## Material provided
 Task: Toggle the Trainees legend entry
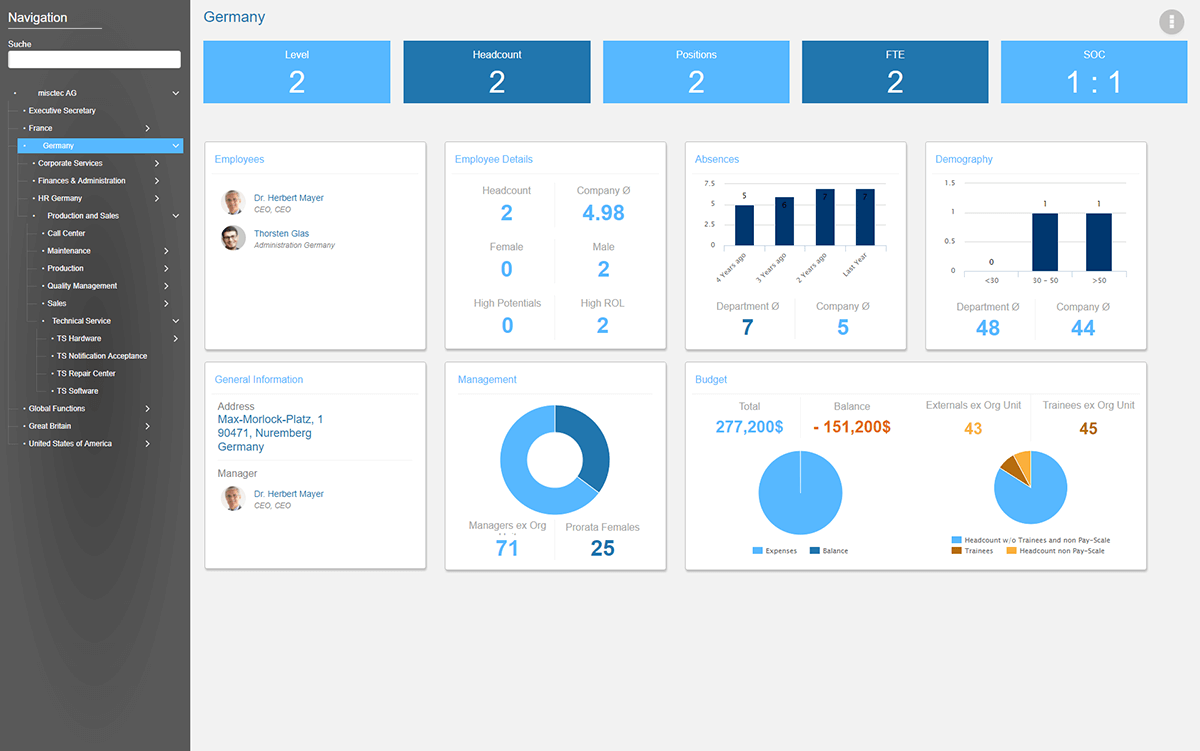click(x=973, y=551)
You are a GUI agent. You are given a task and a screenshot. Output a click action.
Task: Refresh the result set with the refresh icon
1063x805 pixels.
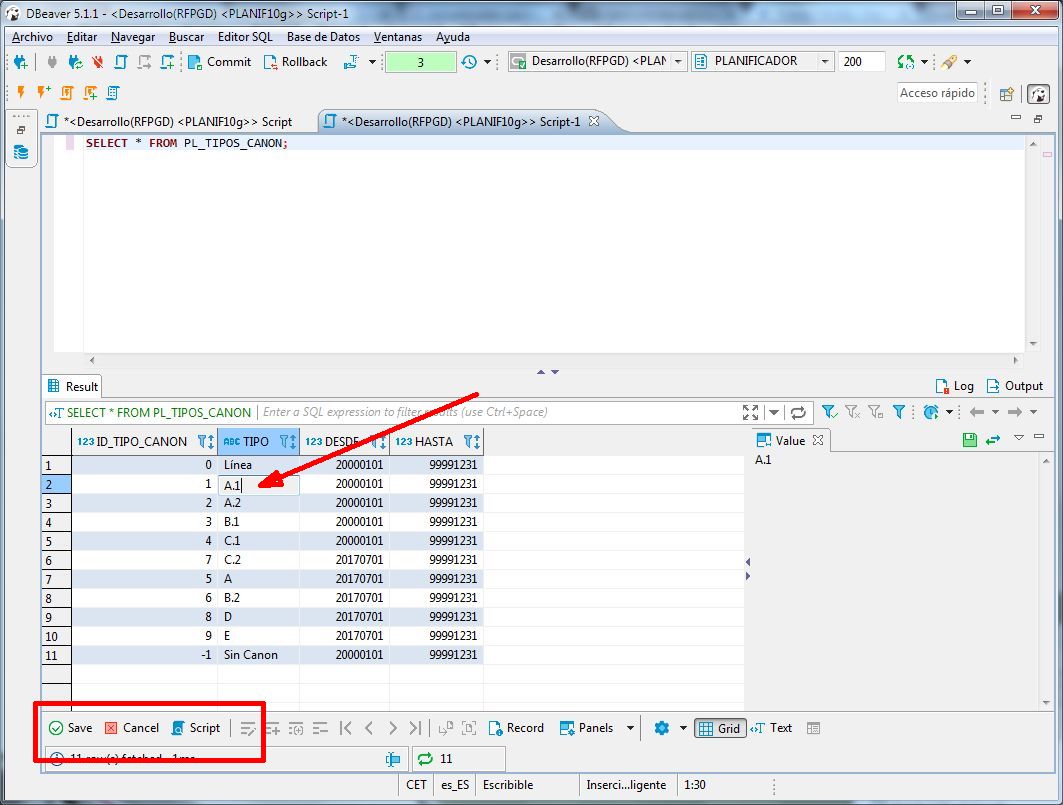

## Task
What is needed here is an exact transcription of every record above, with images excluded.

## Answer space
 Task: Toggle the Trainees legend entry
click(x=973, y=551)
You are a GUI agent. You are given a task and a screenshot. Output a click action.
Task: Refresh the result set with the refresh icon
1063x805 pixels.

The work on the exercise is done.